Ask the Experts on Storage and Archive

Bob Pank#

Author: Bob Pank#

Published 1st October 2011


What is the most important thing to consider when choosing storage for content creation applications?
The single most important aspect to consider when choosing a storage device for content creation is workflow. It is critical to have made a decision with regards to the capture device, the video format to be used and how the finished project will be delivered. This will in turn help you decide on the host interface for the storage system, the required storage capacity, whether you need a RAID protected device or not, if you need to hold content for an extended period of time, and what the best medium is to archive the content on.
How do I calculate the capacity and performance I need from my storage?
There is a wide range of capture devices capable of acquiring data at HD resolutions such as consumer camcorders, DSLR cameras, HD video cameras and 35mm Digital Cinema Cameras.

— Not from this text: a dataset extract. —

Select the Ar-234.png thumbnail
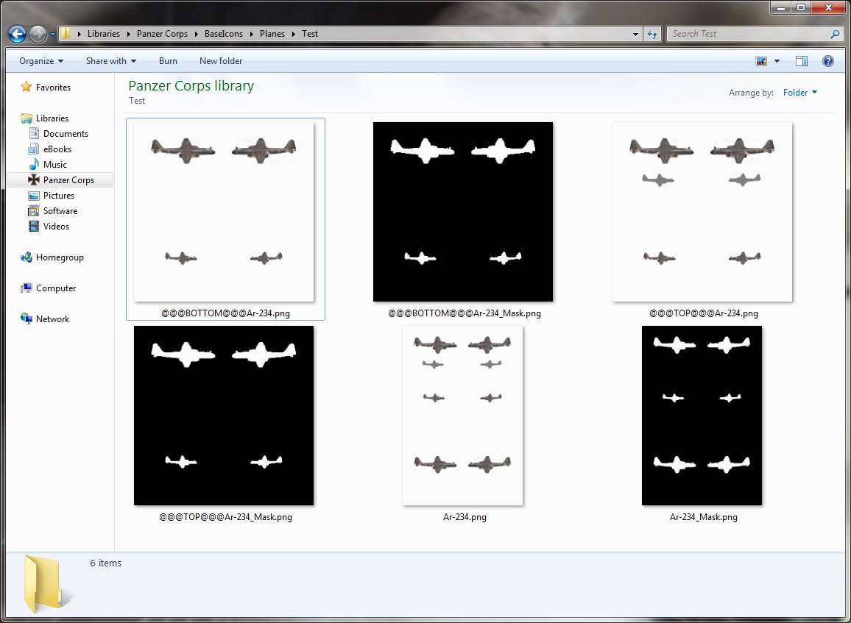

All of these devices use a codec (Compression / Decompression) which is simply an algorithm that shrinks large movie files to a more manageable size, and also makes them playable on a computer. For example, an uncompressed 1080i 10-bit file would have a data rate of 165MB/sec, which is difficult to work with. A codec such as Apple ProRes422 HQ is only 32MB/Sec, REDCODE 42 is 12MB/Sec and AVCHD is 3MB/Sec, reducing both performance and storage requirements. It is also important to consider the number of layers of video being worked with simultaneously. Two layers of ProRes422HQ requires 64MB/Sec of bandwidth, as well as a higher load on the host and hard disks.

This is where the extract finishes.